→ SOURCE DOCUMENT
--

Back to Cartagena…and beyond

 

A few weeks ago, our daughter Megan asked us if we wanted to join her and a couple of friends on a week-long trip to the Colombia coastal destinations of historic Cartagena, the mountain village of Minca, and the beach town of Santa Marta. We said, why not? We’d done it before in the mid-‘80s when we led adventure tours to South America for several years.

When I mentioned this upcoming trip in April to a radio show host who had recently interviewed us, he wondered what we were doing going to such a dangerous destination. Actually, Colombia was far more dangerous in the ’80 at the height of the drug wars and the growing presence of FARC, an armed revolutionary movement. The drug trade still exists but more  low key, and the revolutionary group has finally made peace with the government after decades of fighting. In our tours, we never stayed anywhere for more than a few days before moving on or returning to the States, and we never had any problems—not in Cartagena, Bogota, Santa Marta, or the Colombian Andes (Boyaca).

--

→ INFORMATION SHOWN
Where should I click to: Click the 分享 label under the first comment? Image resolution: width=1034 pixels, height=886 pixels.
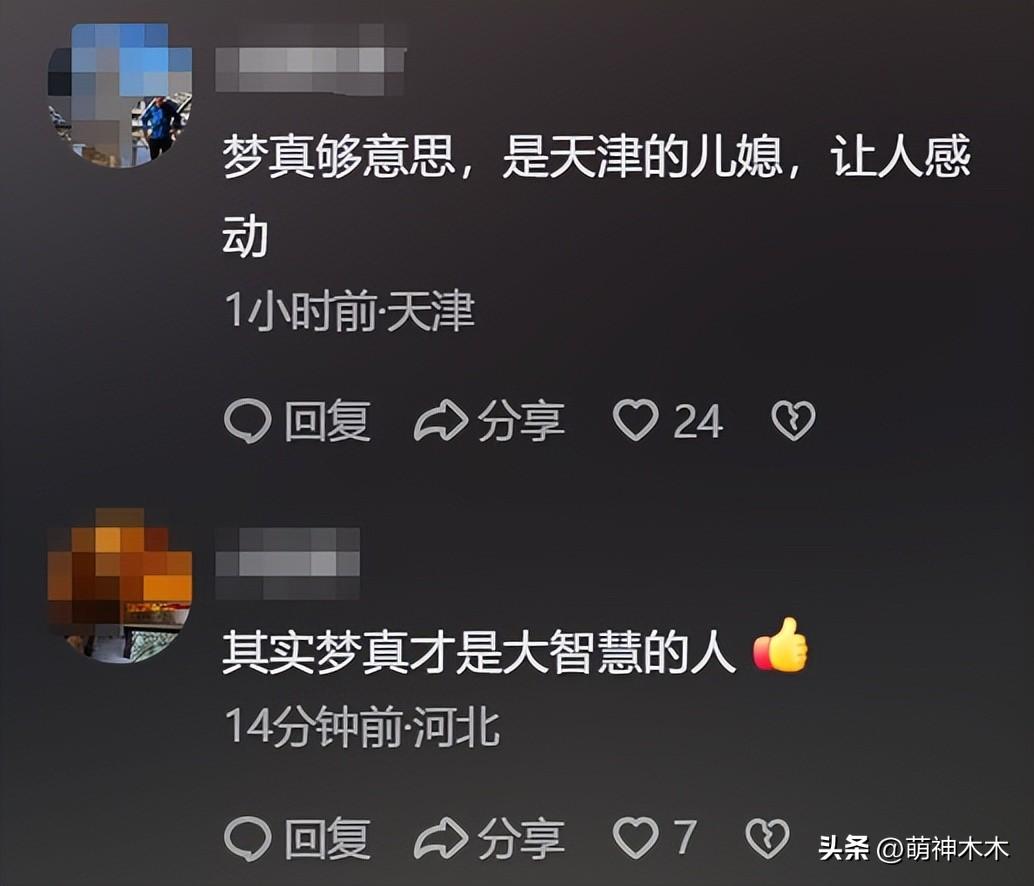click(521, 421)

--

→ WORK TO DO
- A) In the Cartagena travel account, reproduce the passage between "When I mentioned" and "Colombian Andes (Boyaca).", inclusive, replacing "radio show host" with "podcast host".
- B) Continue the account of the return trip to Cartagena, beginning after its final sentence.

→ WRITTEN RESPONSES
- A)
When I mentioned this upcoming trip in April to a podcast host who had recently interviewed us, he wondered what we were doing going to such a dangerous destination. Actually, Colombia was far more dangerous in the ’80 at the height of the drug wars and the growing presence of FARC, an armed revolutionary movement. The drug trade still exists but more  low key, and the revolutionary group has finally made peace with the government after decades of fighting. In our tours, we never stayed anywhere for more than a few days before moving on or returning to the States, and we never had any problems—not in Cartagena, Bogota, Santa Marta, or the Colombian Andes (Boyaca).

- B)
The only place we did encounter some trouble was on one of our three trips into the Upper Amazon traveling from Leticia, Colombia to Iquitos, Peru in a converted rubber boat. Interestingly, what happened to us also involved a fascinating and unlikely synchronicity.

Here’s the story.

Everything began well. We had a group of seven or eight people with us. The sleeping quarters we tiny and we had to double up, but it was an adventure. Each day we would take side trips in the rain forest with a local guide and we stopped in a couple of native villages. It was the third day of the trip and we were all below deck watching the movie, Fitzcarraldo, when we were nearly thrown from our seats as the ship hit something. It was the dry season, the river was unusually low, and we’d struck a sandbar. We were stuck, unable to move. Ironically and synchronistically,  it happened we were at the point in the movie where the rubber boat carrying Fitzcarraldo—which was also traveling in the Upper Amazon—struck a sandbar!

In the movie, the crew had to drag the ship through the jungle to another tributary.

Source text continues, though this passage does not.